#### [TASK TO CARRY OUT]
Nothing in the data should change when you return it, but leave the pictures out.

#### [MATERIAL SUPPLIED]

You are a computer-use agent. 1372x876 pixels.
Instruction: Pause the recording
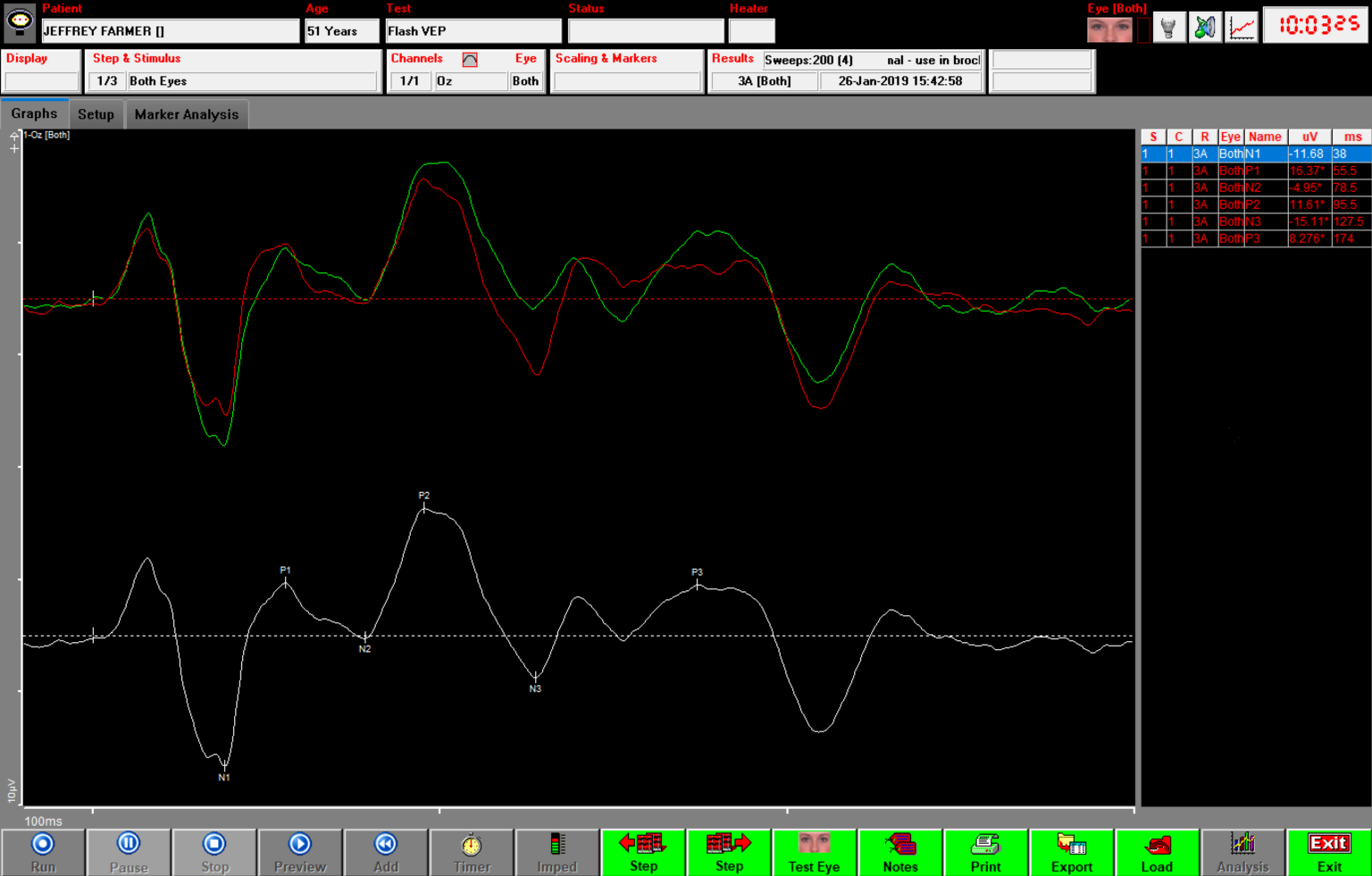pyautogui.click(x=129, y=849)
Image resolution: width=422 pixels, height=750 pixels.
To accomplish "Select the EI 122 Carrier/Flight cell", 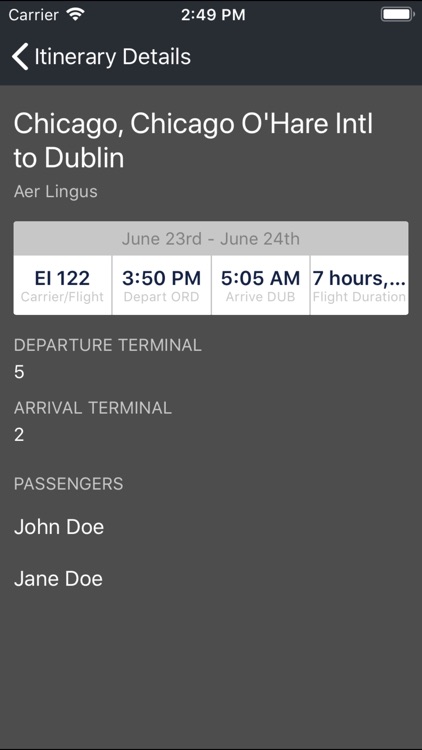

#### [YOUR RESPONSE]
You are a computer-use agent. 1372x876 pixels.
Instruction: Pause the recording
pyautogui.click(x=129, y=849)
Image resolution: width=422 pixels, height=750 pixels.
To accomplish "Select the EI 122 Carrier/Flight cell", 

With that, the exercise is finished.